───── GIVEN INFORMATION ─────
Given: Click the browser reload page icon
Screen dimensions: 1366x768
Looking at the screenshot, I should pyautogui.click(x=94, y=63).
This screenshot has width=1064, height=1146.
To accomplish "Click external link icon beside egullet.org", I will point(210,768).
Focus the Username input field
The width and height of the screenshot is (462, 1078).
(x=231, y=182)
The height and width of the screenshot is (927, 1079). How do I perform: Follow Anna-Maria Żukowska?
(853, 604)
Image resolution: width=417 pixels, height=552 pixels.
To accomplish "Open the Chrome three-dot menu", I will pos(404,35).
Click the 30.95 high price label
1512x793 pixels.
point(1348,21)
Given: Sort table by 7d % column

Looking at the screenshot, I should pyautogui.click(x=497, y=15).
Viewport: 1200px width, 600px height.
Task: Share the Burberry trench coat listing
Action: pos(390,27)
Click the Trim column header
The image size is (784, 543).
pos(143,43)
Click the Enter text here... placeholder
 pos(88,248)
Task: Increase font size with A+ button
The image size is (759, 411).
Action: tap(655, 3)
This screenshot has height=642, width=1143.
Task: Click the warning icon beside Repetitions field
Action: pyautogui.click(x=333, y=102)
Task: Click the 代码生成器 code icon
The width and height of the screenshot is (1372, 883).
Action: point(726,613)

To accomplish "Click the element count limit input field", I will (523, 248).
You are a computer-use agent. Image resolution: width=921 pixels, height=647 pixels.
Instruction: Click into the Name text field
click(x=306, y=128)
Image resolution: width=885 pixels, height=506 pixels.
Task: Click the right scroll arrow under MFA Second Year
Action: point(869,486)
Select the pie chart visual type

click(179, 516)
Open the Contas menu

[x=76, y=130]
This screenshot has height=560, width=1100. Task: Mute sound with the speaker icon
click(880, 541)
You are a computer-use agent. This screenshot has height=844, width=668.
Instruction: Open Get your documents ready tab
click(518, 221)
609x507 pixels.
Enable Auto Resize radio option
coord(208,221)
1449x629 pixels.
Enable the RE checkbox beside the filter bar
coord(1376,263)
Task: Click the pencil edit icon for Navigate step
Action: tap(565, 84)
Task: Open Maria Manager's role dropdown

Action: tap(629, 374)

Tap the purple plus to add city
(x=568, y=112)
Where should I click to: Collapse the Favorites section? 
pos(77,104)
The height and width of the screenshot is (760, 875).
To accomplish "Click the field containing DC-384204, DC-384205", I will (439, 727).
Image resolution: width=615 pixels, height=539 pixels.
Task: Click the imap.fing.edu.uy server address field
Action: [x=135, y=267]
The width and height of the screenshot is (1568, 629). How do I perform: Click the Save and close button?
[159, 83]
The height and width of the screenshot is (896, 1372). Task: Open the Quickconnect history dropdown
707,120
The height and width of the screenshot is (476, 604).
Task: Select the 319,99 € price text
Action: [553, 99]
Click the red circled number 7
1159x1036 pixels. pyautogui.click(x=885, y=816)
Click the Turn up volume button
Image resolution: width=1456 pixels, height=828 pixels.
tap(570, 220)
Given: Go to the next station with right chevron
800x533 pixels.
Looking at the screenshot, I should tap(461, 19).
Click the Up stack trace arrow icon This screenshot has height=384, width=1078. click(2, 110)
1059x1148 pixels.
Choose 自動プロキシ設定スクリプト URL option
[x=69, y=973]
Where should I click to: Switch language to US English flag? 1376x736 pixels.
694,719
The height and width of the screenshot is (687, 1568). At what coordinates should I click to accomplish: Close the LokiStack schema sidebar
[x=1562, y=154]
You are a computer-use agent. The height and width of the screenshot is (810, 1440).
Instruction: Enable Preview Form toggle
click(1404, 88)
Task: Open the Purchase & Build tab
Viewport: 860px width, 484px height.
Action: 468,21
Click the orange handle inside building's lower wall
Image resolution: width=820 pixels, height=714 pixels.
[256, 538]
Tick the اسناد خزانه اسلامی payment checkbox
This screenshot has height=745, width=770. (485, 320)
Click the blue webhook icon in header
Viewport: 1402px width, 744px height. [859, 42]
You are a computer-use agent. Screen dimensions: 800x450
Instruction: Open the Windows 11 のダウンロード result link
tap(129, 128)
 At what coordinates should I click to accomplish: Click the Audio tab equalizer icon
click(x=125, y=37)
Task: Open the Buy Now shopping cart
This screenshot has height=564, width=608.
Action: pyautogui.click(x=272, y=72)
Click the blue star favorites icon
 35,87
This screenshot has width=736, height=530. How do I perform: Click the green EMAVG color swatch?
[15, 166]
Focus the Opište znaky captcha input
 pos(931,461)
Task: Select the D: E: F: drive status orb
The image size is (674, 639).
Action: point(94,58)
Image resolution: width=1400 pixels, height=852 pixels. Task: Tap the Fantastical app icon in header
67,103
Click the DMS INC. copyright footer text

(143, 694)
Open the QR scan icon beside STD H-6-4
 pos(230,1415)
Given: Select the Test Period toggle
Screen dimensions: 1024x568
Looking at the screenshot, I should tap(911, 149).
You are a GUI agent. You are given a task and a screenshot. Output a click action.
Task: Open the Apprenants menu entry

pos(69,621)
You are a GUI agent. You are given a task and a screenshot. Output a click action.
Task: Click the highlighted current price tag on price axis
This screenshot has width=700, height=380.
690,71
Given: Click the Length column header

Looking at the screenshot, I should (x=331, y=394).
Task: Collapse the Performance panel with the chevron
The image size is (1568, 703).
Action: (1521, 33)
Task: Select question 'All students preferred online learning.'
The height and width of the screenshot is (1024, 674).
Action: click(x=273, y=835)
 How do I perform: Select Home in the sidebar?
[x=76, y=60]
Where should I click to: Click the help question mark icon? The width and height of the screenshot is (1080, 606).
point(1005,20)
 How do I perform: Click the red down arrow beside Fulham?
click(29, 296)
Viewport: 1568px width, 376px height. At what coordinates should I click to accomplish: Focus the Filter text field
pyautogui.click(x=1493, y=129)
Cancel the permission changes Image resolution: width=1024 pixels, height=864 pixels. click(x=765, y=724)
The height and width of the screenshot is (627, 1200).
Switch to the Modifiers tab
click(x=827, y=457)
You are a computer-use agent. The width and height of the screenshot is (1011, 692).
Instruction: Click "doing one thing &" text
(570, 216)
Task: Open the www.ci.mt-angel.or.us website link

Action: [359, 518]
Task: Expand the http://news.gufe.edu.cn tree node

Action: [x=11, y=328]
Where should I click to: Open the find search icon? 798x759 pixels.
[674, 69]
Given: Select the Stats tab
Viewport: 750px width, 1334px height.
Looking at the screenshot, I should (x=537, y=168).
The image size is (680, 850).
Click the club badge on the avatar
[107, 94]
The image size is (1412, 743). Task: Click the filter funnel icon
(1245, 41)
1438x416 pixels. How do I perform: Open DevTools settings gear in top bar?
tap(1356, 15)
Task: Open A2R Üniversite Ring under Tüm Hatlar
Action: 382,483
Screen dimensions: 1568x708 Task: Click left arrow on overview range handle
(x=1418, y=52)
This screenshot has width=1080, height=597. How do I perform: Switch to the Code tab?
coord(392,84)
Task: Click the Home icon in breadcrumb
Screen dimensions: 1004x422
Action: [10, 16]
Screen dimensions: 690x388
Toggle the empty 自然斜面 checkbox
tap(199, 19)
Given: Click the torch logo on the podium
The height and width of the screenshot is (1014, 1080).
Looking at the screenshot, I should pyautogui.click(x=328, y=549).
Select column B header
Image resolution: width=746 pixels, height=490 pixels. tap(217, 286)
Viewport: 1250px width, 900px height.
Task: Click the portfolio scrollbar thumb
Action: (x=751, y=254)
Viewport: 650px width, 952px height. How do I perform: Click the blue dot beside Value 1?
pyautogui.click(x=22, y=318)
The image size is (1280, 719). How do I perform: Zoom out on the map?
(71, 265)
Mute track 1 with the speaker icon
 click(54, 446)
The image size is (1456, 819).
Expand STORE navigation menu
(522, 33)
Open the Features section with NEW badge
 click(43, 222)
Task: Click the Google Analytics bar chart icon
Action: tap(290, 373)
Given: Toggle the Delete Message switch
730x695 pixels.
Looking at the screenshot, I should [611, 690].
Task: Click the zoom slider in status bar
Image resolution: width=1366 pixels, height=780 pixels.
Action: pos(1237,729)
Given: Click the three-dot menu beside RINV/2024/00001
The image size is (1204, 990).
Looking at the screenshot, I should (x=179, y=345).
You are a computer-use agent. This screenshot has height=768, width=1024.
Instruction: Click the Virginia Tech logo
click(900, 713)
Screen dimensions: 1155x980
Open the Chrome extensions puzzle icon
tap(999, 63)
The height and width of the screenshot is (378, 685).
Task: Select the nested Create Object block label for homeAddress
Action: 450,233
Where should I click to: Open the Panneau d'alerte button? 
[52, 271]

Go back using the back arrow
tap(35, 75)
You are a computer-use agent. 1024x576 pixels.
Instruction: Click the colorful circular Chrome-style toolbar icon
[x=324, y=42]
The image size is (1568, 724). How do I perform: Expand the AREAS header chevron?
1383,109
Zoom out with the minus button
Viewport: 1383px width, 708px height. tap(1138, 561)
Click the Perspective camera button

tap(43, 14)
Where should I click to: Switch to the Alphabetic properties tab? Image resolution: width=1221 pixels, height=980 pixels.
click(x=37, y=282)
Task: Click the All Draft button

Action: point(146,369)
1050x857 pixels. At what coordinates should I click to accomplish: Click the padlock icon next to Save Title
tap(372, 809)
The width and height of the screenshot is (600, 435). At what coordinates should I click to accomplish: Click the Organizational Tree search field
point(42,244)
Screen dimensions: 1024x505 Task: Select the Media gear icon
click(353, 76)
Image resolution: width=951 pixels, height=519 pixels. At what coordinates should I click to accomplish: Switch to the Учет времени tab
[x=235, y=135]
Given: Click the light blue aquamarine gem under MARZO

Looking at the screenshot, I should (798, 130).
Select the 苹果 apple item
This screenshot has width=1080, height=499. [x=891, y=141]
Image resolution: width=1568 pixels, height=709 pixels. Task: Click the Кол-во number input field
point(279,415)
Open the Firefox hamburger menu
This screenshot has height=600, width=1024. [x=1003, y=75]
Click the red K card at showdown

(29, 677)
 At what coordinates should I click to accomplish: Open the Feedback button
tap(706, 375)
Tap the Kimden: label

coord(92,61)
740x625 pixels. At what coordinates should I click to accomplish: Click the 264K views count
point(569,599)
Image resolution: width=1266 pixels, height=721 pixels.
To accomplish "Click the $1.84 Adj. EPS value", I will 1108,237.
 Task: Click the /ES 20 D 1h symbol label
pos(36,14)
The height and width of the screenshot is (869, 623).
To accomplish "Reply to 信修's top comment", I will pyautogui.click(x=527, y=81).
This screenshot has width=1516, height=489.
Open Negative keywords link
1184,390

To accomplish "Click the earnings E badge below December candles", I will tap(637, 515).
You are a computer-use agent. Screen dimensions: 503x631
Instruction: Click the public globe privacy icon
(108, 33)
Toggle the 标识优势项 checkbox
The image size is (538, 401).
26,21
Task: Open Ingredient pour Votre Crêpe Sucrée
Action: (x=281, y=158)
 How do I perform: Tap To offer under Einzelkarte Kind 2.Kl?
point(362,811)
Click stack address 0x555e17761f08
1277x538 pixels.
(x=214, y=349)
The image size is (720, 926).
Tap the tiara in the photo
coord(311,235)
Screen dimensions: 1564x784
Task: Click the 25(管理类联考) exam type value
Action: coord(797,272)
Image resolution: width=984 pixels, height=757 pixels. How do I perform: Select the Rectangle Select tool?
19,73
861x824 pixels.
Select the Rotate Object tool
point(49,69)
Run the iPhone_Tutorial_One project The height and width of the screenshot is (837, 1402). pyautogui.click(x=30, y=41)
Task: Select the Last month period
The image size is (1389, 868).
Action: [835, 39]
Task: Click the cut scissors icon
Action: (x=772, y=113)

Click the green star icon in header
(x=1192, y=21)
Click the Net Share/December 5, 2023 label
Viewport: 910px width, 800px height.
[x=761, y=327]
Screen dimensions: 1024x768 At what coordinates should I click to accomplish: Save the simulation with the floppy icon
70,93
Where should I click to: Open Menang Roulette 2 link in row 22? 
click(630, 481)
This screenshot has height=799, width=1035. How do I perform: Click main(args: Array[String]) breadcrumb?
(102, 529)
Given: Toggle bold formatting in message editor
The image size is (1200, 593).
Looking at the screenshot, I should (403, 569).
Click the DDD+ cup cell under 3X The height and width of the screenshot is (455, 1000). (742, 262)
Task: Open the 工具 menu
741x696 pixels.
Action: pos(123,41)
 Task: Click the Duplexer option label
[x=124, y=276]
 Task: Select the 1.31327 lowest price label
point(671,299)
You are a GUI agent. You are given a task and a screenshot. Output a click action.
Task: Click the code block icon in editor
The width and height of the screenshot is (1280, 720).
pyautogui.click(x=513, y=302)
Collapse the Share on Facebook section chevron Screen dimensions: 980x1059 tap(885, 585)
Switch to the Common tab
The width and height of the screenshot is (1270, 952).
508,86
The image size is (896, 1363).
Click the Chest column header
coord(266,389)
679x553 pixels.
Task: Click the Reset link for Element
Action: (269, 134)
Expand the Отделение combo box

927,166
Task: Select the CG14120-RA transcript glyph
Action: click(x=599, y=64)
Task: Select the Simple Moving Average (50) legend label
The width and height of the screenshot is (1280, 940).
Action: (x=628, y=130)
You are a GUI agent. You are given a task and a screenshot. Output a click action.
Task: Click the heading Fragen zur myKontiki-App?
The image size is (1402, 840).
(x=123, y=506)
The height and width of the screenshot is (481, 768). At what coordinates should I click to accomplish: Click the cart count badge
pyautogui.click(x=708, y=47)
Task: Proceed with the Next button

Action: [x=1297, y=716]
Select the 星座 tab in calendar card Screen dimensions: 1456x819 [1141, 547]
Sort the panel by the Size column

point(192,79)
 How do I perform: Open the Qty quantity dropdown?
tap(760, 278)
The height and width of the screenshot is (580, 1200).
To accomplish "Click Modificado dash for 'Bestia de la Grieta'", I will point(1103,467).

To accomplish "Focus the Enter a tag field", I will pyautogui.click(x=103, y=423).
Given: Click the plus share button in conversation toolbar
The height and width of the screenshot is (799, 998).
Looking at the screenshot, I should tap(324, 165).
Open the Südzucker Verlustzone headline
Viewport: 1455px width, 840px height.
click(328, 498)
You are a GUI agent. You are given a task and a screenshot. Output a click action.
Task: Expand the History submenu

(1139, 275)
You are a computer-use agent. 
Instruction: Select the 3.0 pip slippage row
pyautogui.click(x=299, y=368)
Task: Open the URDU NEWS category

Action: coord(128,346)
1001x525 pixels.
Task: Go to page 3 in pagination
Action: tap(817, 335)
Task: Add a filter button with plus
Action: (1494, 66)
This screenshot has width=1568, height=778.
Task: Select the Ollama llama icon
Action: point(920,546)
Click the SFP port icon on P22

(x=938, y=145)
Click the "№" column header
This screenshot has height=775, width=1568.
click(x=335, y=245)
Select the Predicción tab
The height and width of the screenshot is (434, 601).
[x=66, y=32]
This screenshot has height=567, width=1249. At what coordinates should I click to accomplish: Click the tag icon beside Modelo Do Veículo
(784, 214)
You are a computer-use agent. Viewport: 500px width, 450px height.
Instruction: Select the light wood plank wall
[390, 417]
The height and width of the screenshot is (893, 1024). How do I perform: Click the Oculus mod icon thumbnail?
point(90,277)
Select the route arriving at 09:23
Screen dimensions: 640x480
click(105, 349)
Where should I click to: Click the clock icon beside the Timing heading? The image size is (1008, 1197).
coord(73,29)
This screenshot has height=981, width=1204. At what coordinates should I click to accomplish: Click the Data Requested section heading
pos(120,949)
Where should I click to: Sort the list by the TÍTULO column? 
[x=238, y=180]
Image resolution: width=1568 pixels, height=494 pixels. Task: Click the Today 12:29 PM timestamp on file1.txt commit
─────
#### ACTION ITEM:
Show the lines of the data that hold the word "status".

#### WRITTEN ANSWER:
Task: Select the D: E: F: drive status orb
Task: Click the zoom slider in status bar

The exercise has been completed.